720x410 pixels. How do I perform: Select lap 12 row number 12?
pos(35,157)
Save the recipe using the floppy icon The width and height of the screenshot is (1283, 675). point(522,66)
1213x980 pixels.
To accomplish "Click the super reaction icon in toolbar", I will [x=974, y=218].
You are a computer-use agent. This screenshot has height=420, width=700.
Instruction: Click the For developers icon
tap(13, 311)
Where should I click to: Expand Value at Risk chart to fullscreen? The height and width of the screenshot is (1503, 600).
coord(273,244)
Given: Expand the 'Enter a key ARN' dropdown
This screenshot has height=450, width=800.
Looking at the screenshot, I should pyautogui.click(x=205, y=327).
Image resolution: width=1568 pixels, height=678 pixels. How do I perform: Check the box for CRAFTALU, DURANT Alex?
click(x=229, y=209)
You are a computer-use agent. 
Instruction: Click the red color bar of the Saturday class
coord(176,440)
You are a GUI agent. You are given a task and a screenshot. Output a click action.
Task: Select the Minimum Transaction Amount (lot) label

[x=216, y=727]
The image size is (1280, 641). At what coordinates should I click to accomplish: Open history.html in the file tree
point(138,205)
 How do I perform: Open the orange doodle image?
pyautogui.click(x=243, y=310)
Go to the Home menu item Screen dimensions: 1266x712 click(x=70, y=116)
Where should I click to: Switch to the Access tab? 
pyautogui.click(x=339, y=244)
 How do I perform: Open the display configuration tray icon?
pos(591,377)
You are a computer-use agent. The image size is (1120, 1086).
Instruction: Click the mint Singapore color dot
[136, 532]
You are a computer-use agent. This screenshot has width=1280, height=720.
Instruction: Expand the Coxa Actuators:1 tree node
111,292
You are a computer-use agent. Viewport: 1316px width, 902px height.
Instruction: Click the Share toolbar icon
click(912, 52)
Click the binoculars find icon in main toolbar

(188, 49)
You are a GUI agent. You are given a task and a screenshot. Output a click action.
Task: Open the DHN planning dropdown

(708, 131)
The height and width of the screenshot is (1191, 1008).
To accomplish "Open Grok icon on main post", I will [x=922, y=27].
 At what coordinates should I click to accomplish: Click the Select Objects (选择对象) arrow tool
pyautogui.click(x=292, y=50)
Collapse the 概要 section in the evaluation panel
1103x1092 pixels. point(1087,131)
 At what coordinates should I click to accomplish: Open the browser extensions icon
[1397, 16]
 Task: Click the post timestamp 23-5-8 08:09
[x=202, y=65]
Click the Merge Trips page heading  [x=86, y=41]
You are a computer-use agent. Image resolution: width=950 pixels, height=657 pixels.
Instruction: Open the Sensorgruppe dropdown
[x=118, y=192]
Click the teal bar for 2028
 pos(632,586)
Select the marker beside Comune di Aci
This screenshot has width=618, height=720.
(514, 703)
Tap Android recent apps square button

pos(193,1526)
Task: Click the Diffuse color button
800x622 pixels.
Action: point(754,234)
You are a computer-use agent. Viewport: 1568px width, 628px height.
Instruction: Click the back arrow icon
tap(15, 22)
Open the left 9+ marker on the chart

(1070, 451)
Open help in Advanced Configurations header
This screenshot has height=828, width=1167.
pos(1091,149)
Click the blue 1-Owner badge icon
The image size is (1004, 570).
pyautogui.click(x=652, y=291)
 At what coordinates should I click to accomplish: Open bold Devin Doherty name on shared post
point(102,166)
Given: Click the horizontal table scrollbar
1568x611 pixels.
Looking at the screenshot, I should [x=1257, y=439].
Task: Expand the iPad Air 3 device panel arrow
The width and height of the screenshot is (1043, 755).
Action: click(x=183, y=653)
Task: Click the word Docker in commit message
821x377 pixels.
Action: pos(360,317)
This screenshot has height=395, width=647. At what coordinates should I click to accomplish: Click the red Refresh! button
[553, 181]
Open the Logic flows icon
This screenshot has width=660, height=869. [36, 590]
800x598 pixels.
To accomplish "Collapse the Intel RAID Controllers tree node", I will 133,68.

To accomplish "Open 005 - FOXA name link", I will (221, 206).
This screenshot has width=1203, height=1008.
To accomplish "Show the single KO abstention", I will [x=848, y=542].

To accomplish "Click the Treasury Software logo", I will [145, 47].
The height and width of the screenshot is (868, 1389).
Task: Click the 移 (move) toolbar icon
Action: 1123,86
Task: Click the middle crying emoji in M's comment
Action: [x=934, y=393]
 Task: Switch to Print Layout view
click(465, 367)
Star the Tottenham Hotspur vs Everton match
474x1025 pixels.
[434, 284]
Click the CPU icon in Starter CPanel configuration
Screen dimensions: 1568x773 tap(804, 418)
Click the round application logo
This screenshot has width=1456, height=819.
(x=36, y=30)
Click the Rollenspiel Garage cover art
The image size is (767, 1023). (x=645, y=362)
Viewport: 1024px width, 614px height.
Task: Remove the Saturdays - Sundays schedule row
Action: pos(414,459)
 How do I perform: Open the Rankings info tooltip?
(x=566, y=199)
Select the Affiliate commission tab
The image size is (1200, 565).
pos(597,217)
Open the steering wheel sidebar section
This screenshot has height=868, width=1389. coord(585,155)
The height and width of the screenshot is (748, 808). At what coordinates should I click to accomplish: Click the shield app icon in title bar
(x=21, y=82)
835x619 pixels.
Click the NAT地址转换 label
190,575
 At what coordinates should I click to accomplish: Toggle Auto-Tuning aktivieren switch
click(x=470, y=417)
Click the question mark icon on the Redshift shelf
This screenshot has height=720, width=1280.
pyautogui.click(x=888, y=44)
○ ○ ○
*GOAL OF THE EXERCISE*: Swap every "computer-use agent" in the lines above for "screen assistant", and give all the lines back with nothing else changed.

*RESPONSE*:
720x410 pixels. How do I perform: Select lap 12 row number 12?
pos(35,157)
Save the recipe using the floppy icon The width and height of the screenshot is (1283, 675). point(522,66)
1213x980 pixels.
To accomplish "Click the super reaction icon in toolbar", I will [x=974, y=218].
You are a screen assistant. This screenshot has height=420, width=700.
Instruction: Click the For developers icon
tap(13, 311)
Where should I click to: Expand Value at Risk chart to fullscreen? The height and width of the screenshot is (1503, 600).
coord(273,244)
Given: Expand the 'Enter a key ARN' dropdown
This screenshot has height=450, width=800.
Looking at the screenshot, I should pyautogui.click(x=205, y=327).
Image resolution: width=1568 pixels, height=678 pixels. How do I perform: Check the box for CRAFTALU, DURANT Alex?
click(x=229, y=209)
You are a screen assistant. 
Instruction: Click the red color bar of the Saturday class
coord(176,440)
You are a GUI agent. You are given a task and a screenshot. Output a click action.
Task: Select the Minimum Transaction Amount (lot) label

[x=216, y=727]
The image size is (1280, 641). At what coordinates should I click to accomplish: Open history.html in the file tree
point(138,205)
 How do I perform: Open the orange doodle image?
pyautogui.click(x=243, y=310)
Go to the Home menu item Screen dimensions: 1266x712 click(x=70, y=116)
Where should I click to: Switch to the Access tab? 
pyautogui.click(x=339, y=244)
 How do I perform: Open the display configuration tray icon?
pos(591,377)
You are a screen assistant. The image size is (1120, 1086).
Instruction: Click the mint Singapore color dot
[136, 532]
You are a screen assistant. This screenshot has width=1280, height=720.
Instruction: Expand the Coxa Actuators:1 tree node
111,292
You are a screen assistant. Viewport: 1316px width, 902px height.
Instruction: Click the Share toolbar icon
click(912, 52)
Click the binoculars find icon in main toolbar

(188, 49)
You are a GUI agent. You are given a task and a screenshot. Output a click action.
Task: Open the DHN planning dropdown

(708, 131)
The height and width of the screenshot is (1191, 1008).
To accomplish "Open Grok icon on main post", I will [x=922, y=27].
 At what coordinates should I click to accomplish: Click the Select Objects (选择对象) arrow tool
pyautogui.click(x=292, y=50)
Collapse the 概要 section in the evaluation panel
1103x1092 pixels. point(1087,131)
 At what coordinates should I click to accomplish: Open the browser extensions icon
[1397, 16]
 Task: Click the post timestamp 23-5-8 08:09
[x=202, y=65]
Click the Merge Trips page heading  [x=86, y=41]
You are a screen assistant. Image resolution: width=950 pixels, height=657 pixels.
Instruction: Open the Sensorgruppe dropdown
[x=118, y=192]
Click the teal bar for 2028
 pos(632,586)
Select the marker beside Comune di Aci
This screenshot has width=618, height=720.
(514, 703)
Tap Android recent apps square button

pos(193,1526)
Task: Click the Diffuse color button
800x622 pixels.
Action: point(754,234)
You are a screen assistant. Viewport: 1568px width, 628px height.
Instruction: Click the back arrow icon
tap(15, 22)
Open the left 9+ marker on the chart

(1070, 451)
Open help in Advanced Configurations header
This screenshot has height=828, width=1167.
pos(1091,149)
Click the blue 1-Owner badge icon
The image size is (1004, 570).
pyautogui.click(x=652, y=291)
 At what coordinates should I click to accomplish: Open bold Devin Doherty name on shared post
point(102,166)
Given: Click the horizontal table scrollbar
1568x611 pixels.
Looking at the screenshot, I should [x=1257, y=439].
Task: Expand the iPad Air 3 device panel arrow
The width and height of the screenshot is (1043, 755).
Action: click(x=183, y=653)
Task: Click the word Docker in commit message
821x377 pixels.
Action: pos(360,317)
This screenshot has height=395, width=647. At what coordinates should I click to accomplish: Click the red Refresh! button
[553, 181]
Open the Logic flows icon
This screenshot has width=660, height=869. [36, 590]
800x598 pixels.
To accomplish "Collapse the Intel RAID Controllers tree node", I will 133,68.

To accomplish "Open 005 - FOXA name link", I will (221, 206).
This screenshot has width=1203, height=1008.
To accomplish "Show the single KO abstention", I will [x=848, y=542].

To accomplish "Click the Treasury Software logo", I will [145, 47].
The height and width of the screenshot is (868, 1389).
Task: Click the 移 (move) toolbar icon
Action: 1123,86
Task: Click the middle crying emoji in M's comment
Action: [x=934, y=393]
 Task: Switch to Print Layout view
click(465, 367)
Star the Tottenham Hotspur vs Everton match
474x1025 pixels.
[434, 284]
Click the CPU icon in Starter CPanel configuration
Screen dimensions: 1568x773 tap(804, 418)
Click the round application logo
This screenshot has width=1456, height=819.
(x=36, y=30)
Click the Rollenspiel Garage cover art
The image size is (767, 1023). (x=645, y=362)
Viewport: 1024px width, 614px height.
Task: Remove the Saturdays - Sundays schedule row
Action: pos(414,459)
 How do I perform: Open the Rankings info tooltip?
(x=566, y=199)
Select the Affiliate commission tab
The image size is (1200, 565).
pos(597,217)
Open the steering wheel sidebar section
This screenshot has height=868, width=1389. coord(585,155)
The height and width of the screenshot is (748, 808). At what coordinates should I click to accomplish: Click the shield app icon in title bar
(x=21, y=82)
835x619 pixels.
Click the NAT地址转换 label
190,575
 At what coordinates should I click to accomplish: Toggle Auto-Tuning aktivieren switch
click(x=470, y=417)
Click the question mark icon on the Redshift shelf
This screenshot has height=720, width=1280.
pyautogui.click(x=888, y=44)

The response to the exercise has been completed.